Eine grün-graue, etwas rostige Tür, verschlossen; mein Blick fiel auf eine Notiz, die -wie ich augenblicklich am »Layout« des Pamphlets erkannte- mit »Word« in stundenlanger Feinarbeit erstellt worden war: Times New Roman, Schriftgröße 72, fett, zentriert.
Womit auch die Kenntnisse des durchschnittlichen PC-Anwenders über sein Arbeitsgerät - die Black Box- umrissen wären. Der Zettel verriet:
»Schlüssel an der Theke«.
Die zur Theke gehörende gastronomische
Einrichtung der Spitzenklasse mit dem wohlklingenden Namen »Bahnhofstreff«
Sie fahren weg, wir sind immer hier.«) hielt eisern und fast ein wenig trotzig, was sie verspicht: Das Übliche.

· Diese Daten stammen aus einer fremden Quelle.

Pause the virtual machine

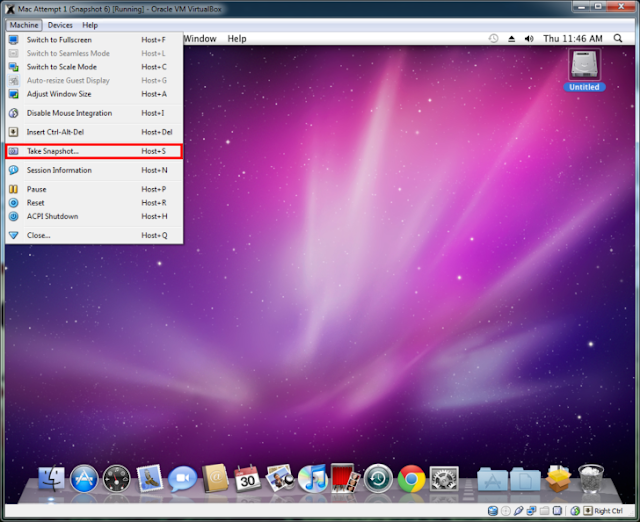click(x=94, y=189)
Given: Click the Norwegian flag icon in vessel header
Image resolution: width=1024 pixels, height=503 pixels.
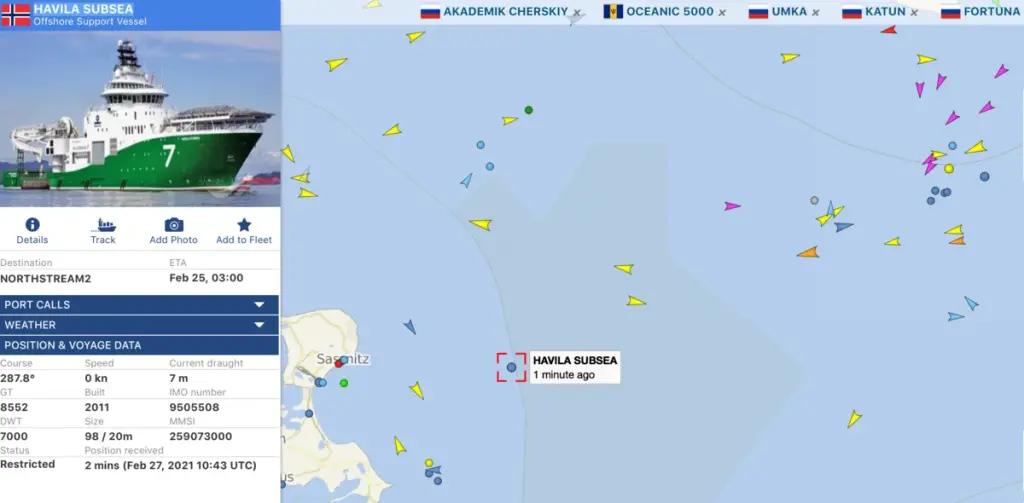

Der ganz normale Wahnsinn, runtergekommene Typen eben, die sich hier in der Rolle der vom Schicksal Gebeutelten wohl fühlen konnten, ja
sogar in eine Art Wettbewerb darüber eintraten, wer von ihnen dem näherkommenden Abgrund am nächsten sei. Nachdem sich meine Augen an die
Dunkelheit des Etablissements gewöhnt hatten, sprang mir auch schon das Objekt meiner Begierde, jener in dieser drängenden Situation so heiß
ersehnte Toröffner zum Paradies der Sanitäroase inmitten einer Wüste aus Bedürfnisfeindlichkeiten, zum Greifen nahe, schon beinahe in meinen Händen,... jetzt!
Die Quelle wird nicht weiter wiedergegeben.